Foi uma semana muito ilustrativa do que vai por dentro das mentes privilegiadas dos mais altos escalões das Forças Armadas brazucas. Tivemos o general Mourão descobrindo que os dados sobre as queimadas são públicos, o general Heleno ameaçando retaliar países que boicotarem o Brasil (vou fazer minha parte NÃO comprando um Porsche zero. Toma essa, Alemanha!) e o general Ramos louvando os poderes do presidente de fazer chover logo depois de visitar Mato Grosso — Jair Bolsonaro, esse mix de Paulo Coelho e Cacique Cobra Coral.

Ainda bem que a inteligência militar brasileira geralmente é empregada em pintar meio-fio e passar cal no tronco de árvores. Se um dia a Guiana resolver invadir o Bananão, estaremos mais lascados que a tropa do Sargento Pincel.

– A “brasilidade positiva”

Logo depois de mais um bestialógico de Bolsonaro na Assembleia-Geral da ONU, voltou a circular nas redes o vídeo de Gilberto Gil tocando “Toda Menina Baiana” em 2003 nas Nações Unidas, acompanhado pela percussão de Kofi Annan (raro momento em que o cargo de secretário-geral da ONU mostrou alguma utilidade). O vídeo era acompanhado de comentários na linha “é isso que nós somos”.

Lamento informar à turma da “brasilidade positiva” que nós, o Brasil, também somos Bolsonaro passando vergonha perante o mundo — afinal, não foi de extraterrestres que ele recebeu mais de 57 milhões de votos. Milícia, rachadinha e outras bossas são nossas coisas, são coisas nossas. Ignorância, burrice, brutalidade, incompetência, Amazônia e Pantanal queimando, fanatismo religioso e político, Centrão, corrupçãozinha, corrupçãozona, linchamentos virtuais e reais: tudo coisa nossa. Ah-ah-ah-ah, que Deus deu, ô-ô-ô, que Deus dá.

(Já dizia aquela sábia comunidade do finado Orkut: se o Ben e o Mao existem, você pode escolher. O pessoal insiste no caminho do Mao, agora aguente.)

***

A GOIABICE DA SEMANA

A melhor cena da última semana, sem dúvida nenhuma, foi Paulo Guedes sendo “escoltado” para fora de uma entrevista coletiva por Ricardo Barros e por Luiz Eduardo Ramos antes que corresse o risco de dizer alguma coisa inconveniente.
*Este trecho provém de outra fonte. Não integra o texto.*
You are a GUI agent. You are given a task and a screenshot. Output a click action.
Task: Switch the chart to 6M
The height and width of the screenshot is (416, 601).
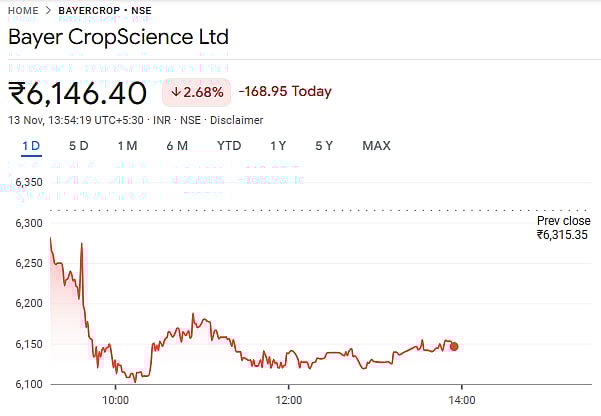pos(177,146)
E ainda dizendo aos repórteres “agora tem articulação política!” antes de ser interrompido de novo pelo general Ramos (“vamos trabalhar”). Na próxima, acho que vão deixar de cerimônia e levar logo o ministro na camisa de força.

“Já ficou bastante aqui fora, ministro. Hora de voltar para a cela acolchoada.”